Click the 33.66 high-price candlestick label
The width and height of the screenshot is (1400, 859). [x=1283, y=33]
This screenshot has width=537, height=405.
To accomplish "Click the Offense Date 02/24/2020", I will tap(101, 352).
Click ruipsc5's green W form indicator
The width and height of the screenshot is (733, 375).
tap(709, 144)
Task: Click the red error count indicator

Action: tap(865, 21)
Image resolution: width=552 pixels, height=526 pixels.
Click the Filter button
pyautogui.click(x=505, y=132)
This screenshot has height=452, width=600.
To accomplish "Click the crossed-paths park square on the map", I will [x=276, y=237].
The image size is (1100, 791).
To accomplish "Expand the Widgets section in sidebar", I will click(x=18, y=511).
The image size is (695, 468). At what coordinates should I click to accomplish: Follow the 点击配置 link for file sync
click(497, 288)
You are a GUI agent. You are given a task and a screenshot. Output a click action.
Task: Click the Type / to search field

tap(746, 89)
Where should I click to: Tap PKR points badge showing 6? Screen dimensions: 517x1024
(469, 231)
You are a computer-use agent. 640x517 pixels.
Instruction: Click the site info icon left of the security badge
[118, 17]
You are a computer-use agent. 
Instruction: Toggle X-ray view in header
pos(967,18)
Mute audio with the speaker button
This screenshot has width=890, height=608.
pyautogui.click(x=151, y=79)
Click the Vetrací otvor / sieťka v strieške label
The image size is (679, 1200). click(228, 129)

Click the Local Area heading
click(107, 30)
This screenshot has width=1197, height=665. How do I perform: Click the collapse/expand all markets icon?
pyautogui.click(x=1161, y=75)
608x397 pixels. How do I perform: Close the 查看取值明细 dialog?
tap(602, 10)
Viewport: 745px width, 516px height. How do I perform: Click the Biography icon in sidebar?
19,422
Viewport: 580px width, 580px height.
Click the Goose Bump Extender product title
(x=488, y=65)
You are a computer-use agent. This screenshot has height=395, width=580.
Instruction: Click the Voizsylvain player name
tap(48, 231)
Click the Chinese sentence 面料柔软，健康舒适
────────
→ Task statement: Across the data above, how many lines carry the word "agent"? Only the number is needed.

→ Answer: 4